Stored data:
* * * * * * * * *
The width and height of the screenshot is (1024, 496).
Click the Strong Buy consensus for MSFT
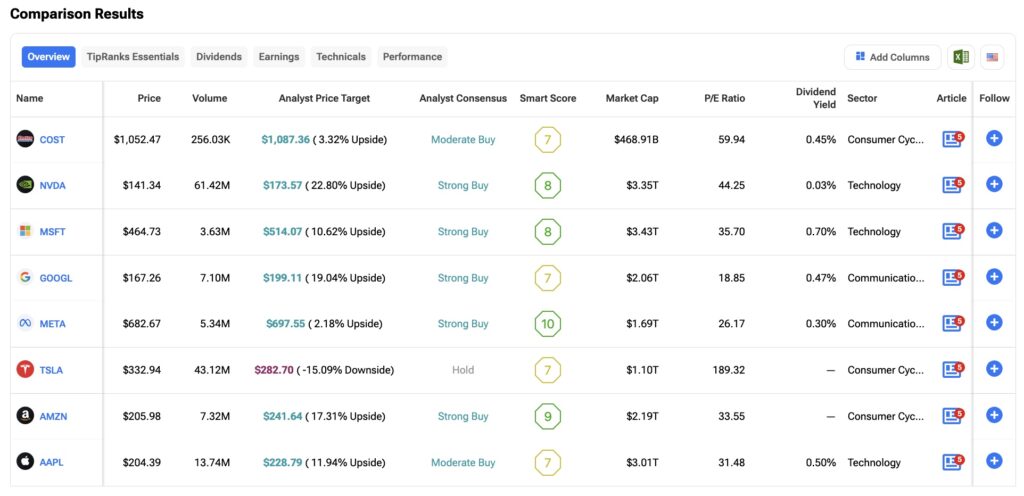(463, 232)
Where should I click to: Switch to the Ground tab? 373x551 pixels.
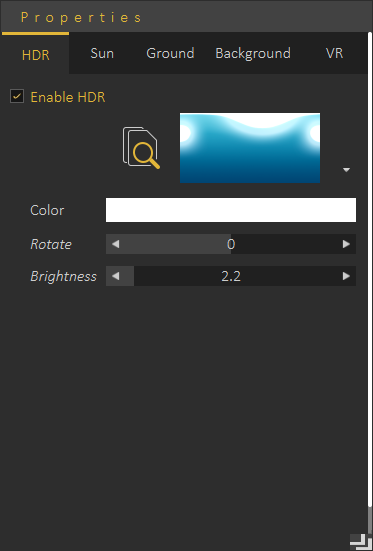coord(170,53)
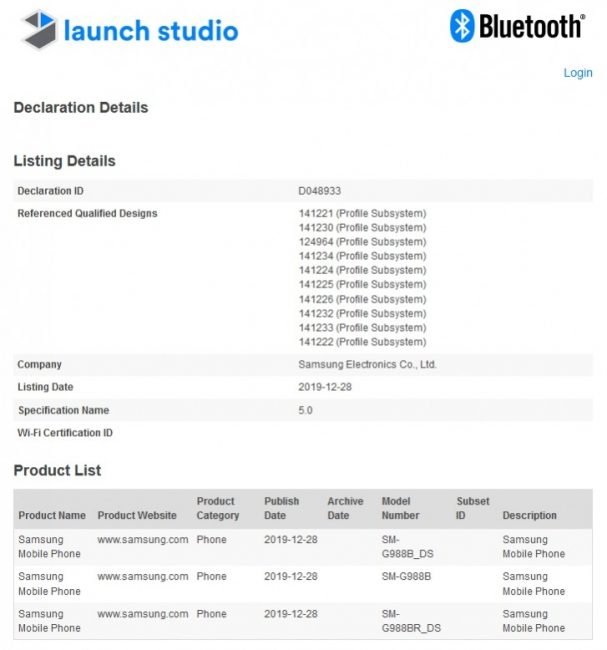Click the Declaration ID value D048933
Image resolution: width=607 pixels, height=650 pixels.
pos(319,191)
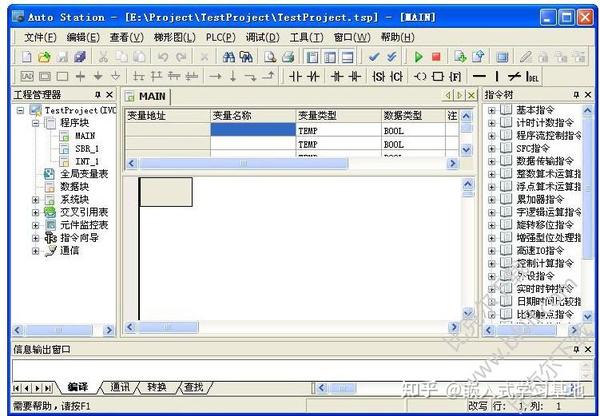Image resolution: width=600 pixels, height=416 pixels.
Task: Pin the 工程管理器 panel
Action: [x=98, y=95]
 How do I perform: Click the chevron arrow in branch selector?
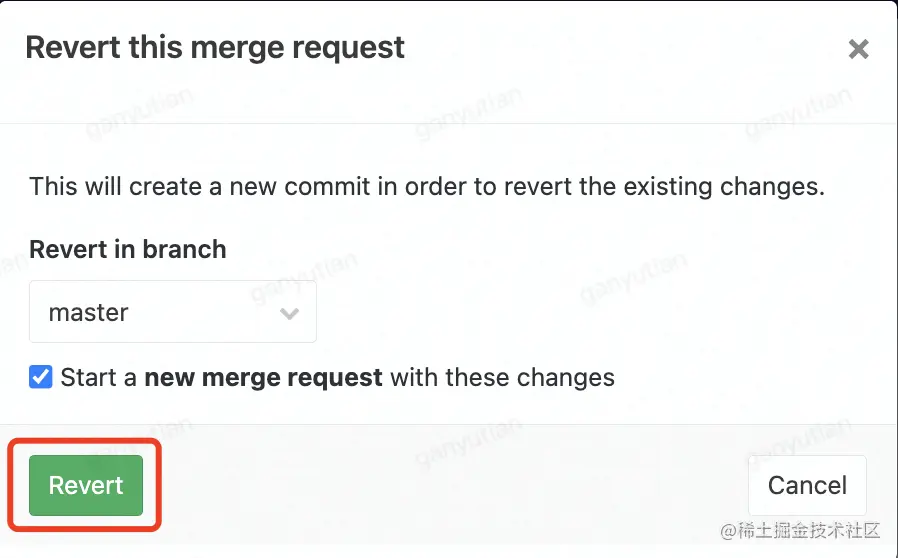pyautogui.click(x=289, y=313)
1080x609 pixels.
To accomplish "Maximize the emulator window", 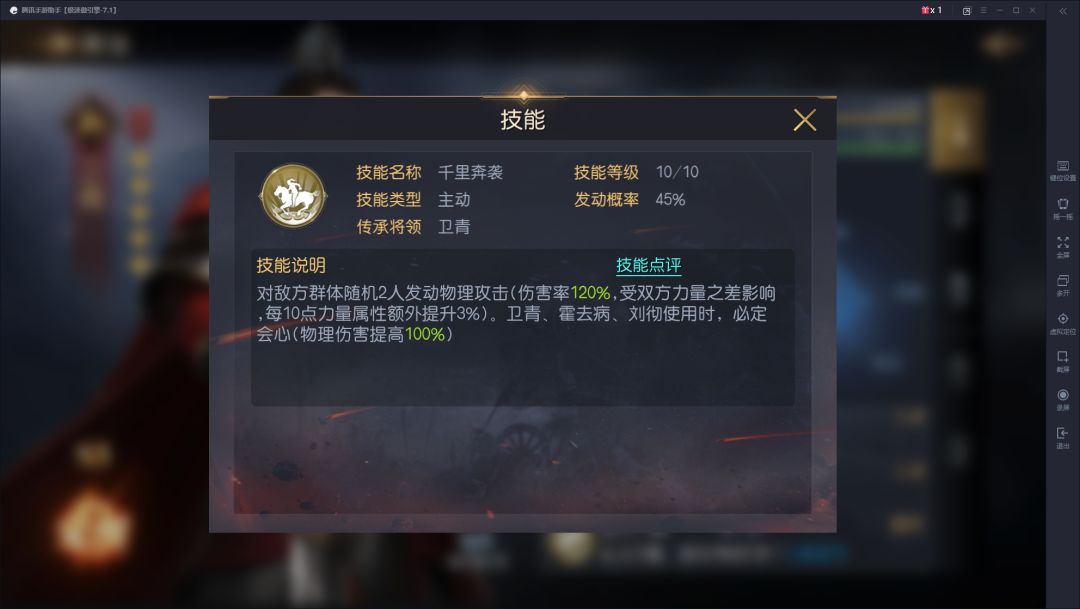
* * * * * * * * *
- _Task item_: Only the lines from the one containing "Click the Strong Buy consensus for MSFT" through the final line of the records should be transcribed, exactly and with no pictures.

- _Written response_:
Click the Strong Buy consensus for MSFT
(463, 232)
Where should I click to: Switch to the Ground tab? 373x551 pixels.
coord(170,53)
Click the Declaration ID value D048933
Image resolution: width=607 pixels, height=650 pixels.
pos(319,191)
Image resolution: width=600 pixels, height=416 pixels.
Task: Pin the 工程管理器 panel
Action: [x=98, y=95]
 How do I perform: Click the chevron arrow in branch selector?
pyautogui.click(x=289, y=313)
1080x609 pixels.
To accomplish "Maximize the emulator window", 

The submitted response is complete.